1. **Sales Data (CSV)**: Contains transaction records with order details.
2. **Customer Data (Excel)**: Provides information about customers including their IDs and locations.
3. **Product Data (JSON)**: Includes product IDs and names for mapping sales to products.


In [3]:
import pandas as pd
import json

# Extract
# Load CSV
sales_df = pd.read_csv('sales_data.csv')

#Excel loading
customer_df = pd.read_excel('customer_data.xlsx')

# Load JSON
with open('product_data.js', 'r') as f:
    product_data = json.load(f)
product_df = pd.DataFrame(product_data)

# Transform
# Merge sales data with customer data
sales_customer_df = pd.merge(sales_df, customer_df, on='CustomerID', how='left')

# Merge sales data with product data
sales_full_df = pd.merge(sales_customer_df, product_df, on='ProductID', how='left')

# Handle missing values
sales_full_df.fillna('Unknown', inplace=True)


sales_full_df.to_csv('combined_data.csv', index=False)

print('ETL process completed successfully!')
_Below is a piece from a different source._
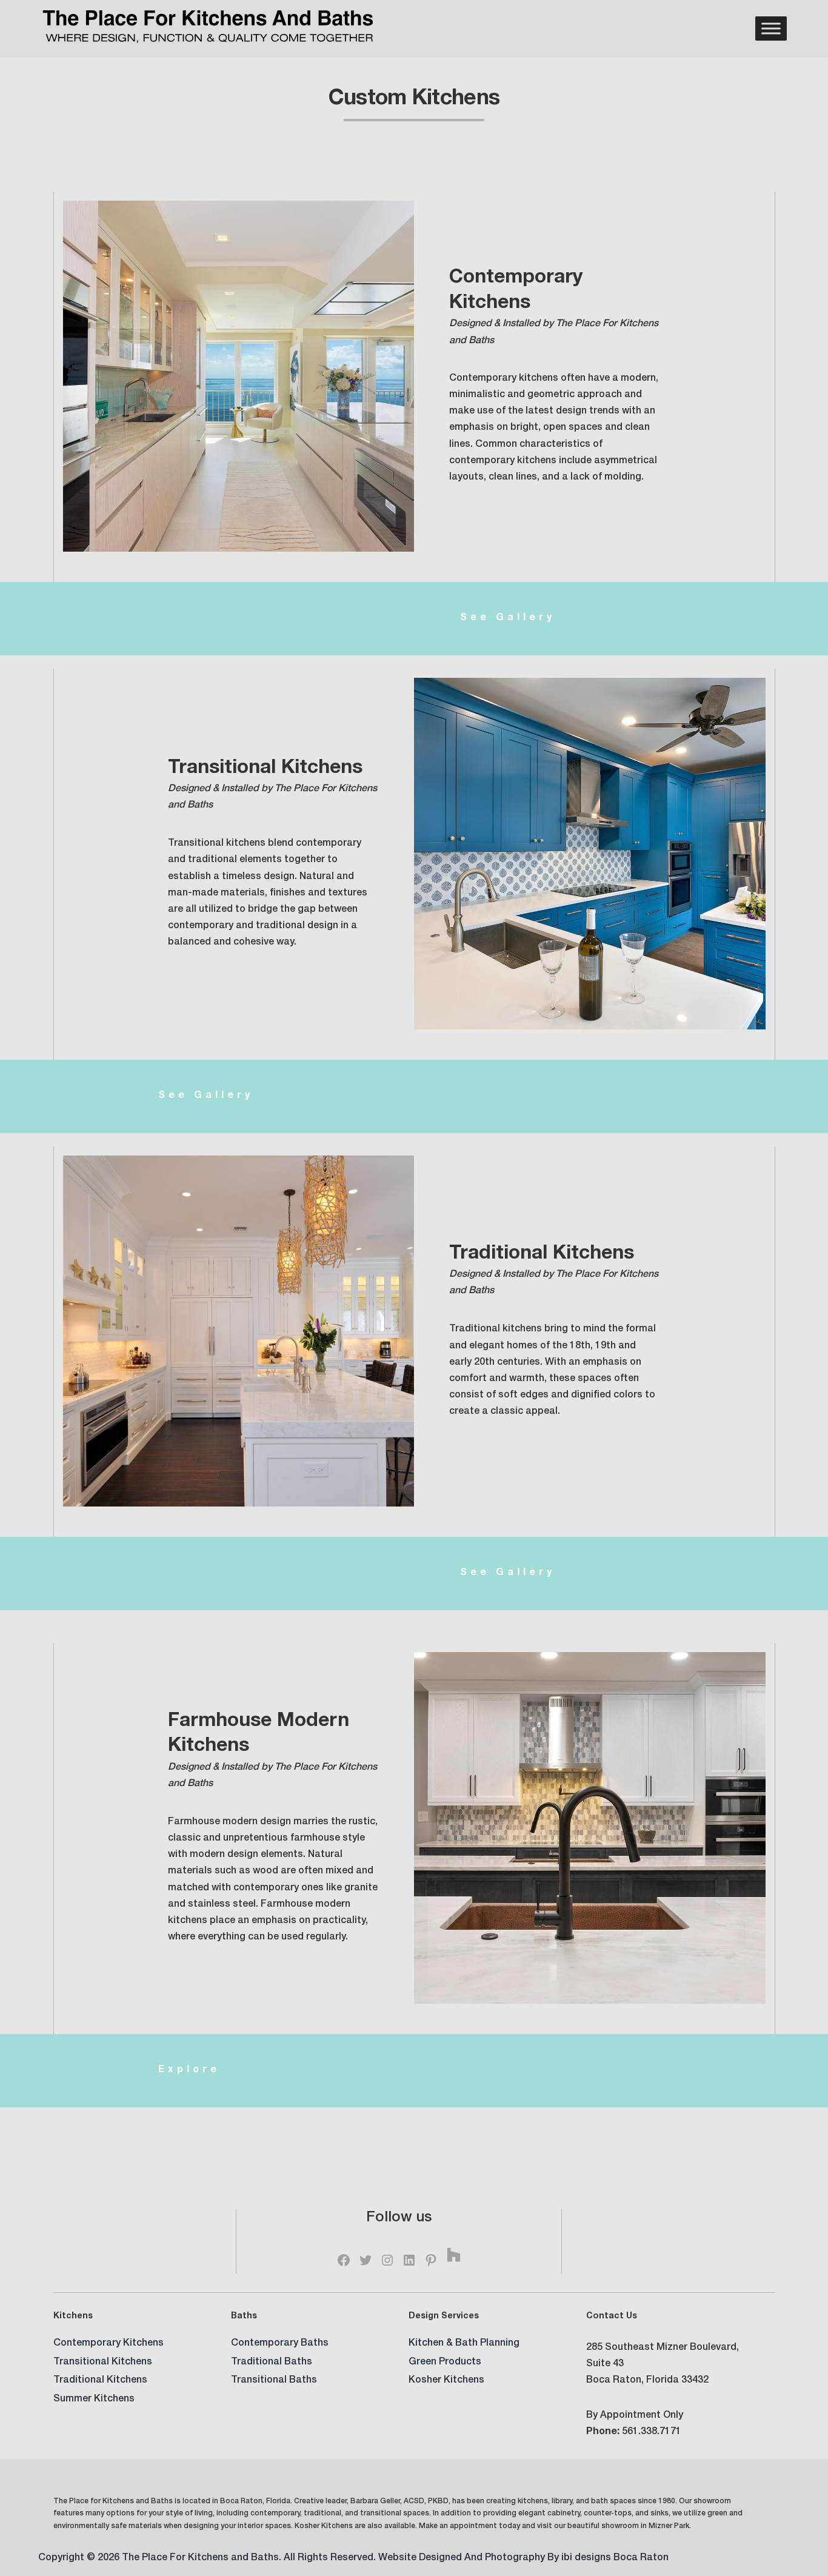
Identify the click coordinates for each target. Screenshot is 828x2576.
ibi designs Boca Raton (615, 2558)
ETL process completed successfully!


## Explanation

### Data Extraction

The ETL process begins with the extraction of data from various sources:
- **CSV**: Sales data is loaded into a Pandas DataFrame.
- **Excel**: Customer data is read into another DataFrame.
- **JSON**: Product data is parsed and converted into a DataFrame.

### Data Transformation

The transformation phase involves:
- **Merging Data**: Combining sales data with customer and product information based on common keys (CustomerID and ProductID).
- **Handling Missing Values**: Ensuring that any missing data is appropriately filled or marked to prevent errors in subsequent analysis.

### Data Loading

The final stage is to load the transformed data:
- **Combining**: The cleaned and merged data is consolidated into a single DataFrame.
- **Saving**: The combined DataFrame is saved as a CSV file (`combined_data.csv`), which can be easily accessed for further analysis or reporting.